Flash-sale website Zulily isn’t finished yet.
Liberty Interactive Corp., parent company of home-shopping service QVC, said Monday that it’s acquiring the struggling Seattle-based e-tailer for $2.4 billion in cash and stock. Liberty will buy all outstanding shares of Zulily at $18.75 each and attribute the purchase to the company’s QVC Group tracking stock.
Five-year-old Zulily, which sells apparel, home goods and footwear at deep discounts for limited-time periods, went public in November 2013. It lowered its 2015 sales forecast in May after experiencing slowed growth and in the past year, shares plummeted 66 percent as many investors questioned the site’s sustainability. But Chinese e-commerce king Alibaba still saw some potential and recently boosted its stake in the mom-oriented seller to 9.3 percent.

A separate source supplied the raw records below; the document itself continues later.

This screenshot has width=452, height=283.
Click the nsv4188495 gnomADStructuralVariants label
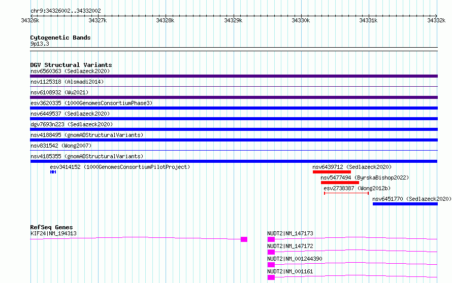tap(87, 135)
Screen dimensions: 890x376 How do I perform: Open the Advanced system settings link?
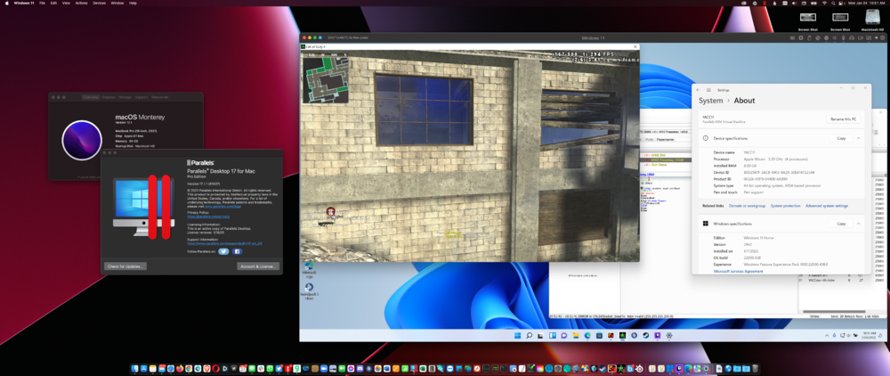click(827, 206)
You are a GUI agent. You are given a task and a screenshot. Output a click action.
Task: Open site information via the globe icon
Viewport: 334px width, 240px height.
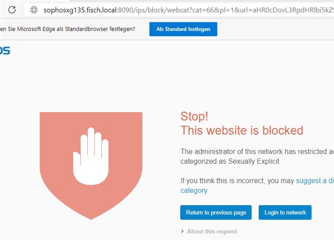click(34, 10)
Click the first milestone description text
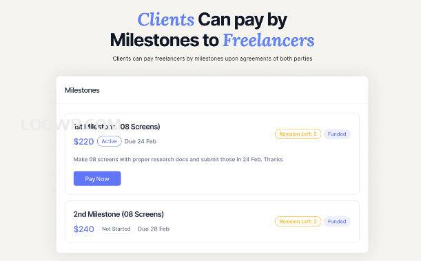The height and width of the screenshot is (261, 421). tap(178, 159)
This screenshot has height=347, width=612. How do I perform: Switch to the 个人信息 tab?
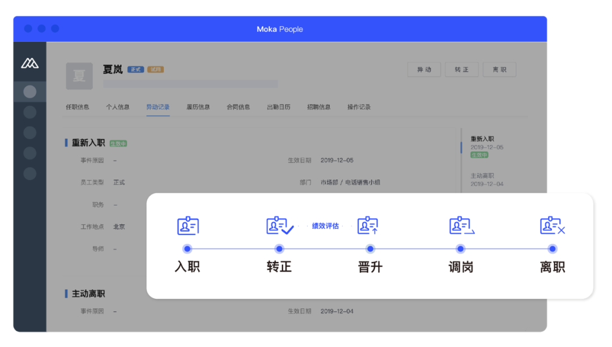118,106
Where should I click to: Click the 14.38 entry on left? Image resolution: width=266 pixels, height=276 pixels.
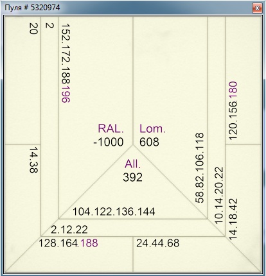point(33,160)
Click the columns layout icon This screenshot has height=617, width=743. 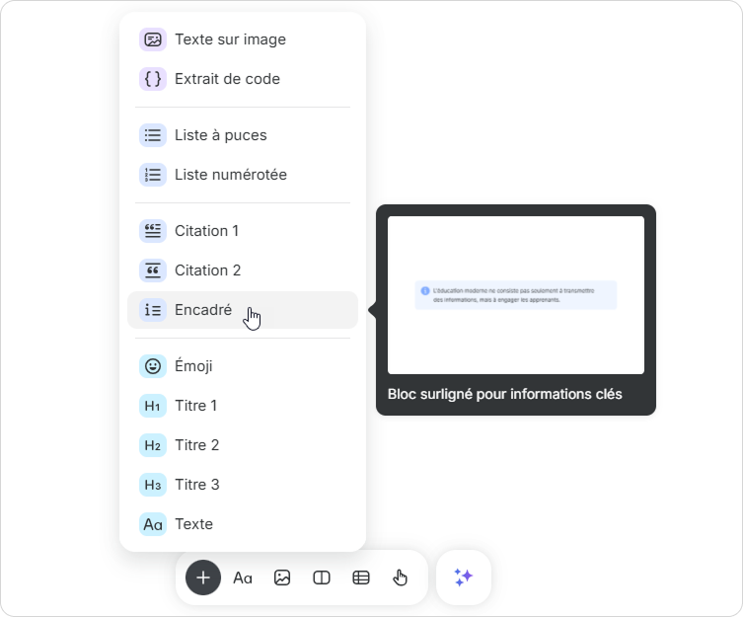(322, 578)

Liberty has a good feeling about the online retailer, too. “In Zulily, we see a likeminded brand that shares our passion for discovering great products, for delivering honest value and for building long-term relationships with customers,” Mike George, QVC’s president and CEO who was appointed to Liberty’s executive committee as part of the deal, said in a statement. “Our teams are committed to learning from and inspiring each other and leveraging our platforms in new ways to accelerate growth, serve our customers better and realize the full potential of both of these extraordinary brands.”
Under the proposed transaction, which is expected to close in the fourth quarter, both companies will continue to operate as separate consumer-facing brands. Liberty said QVC will benefit from Zulily’s younger customer demographic and e-commerce capabilities, while Zulily will receive increased exposure.
Zulily President and CEO Darrell Cavens commented, “This combination under Liberty is about investing in our future and providing a tremendous opportunity to accelerate our platform for growth of the Zulily brand through the partnership with QVC.”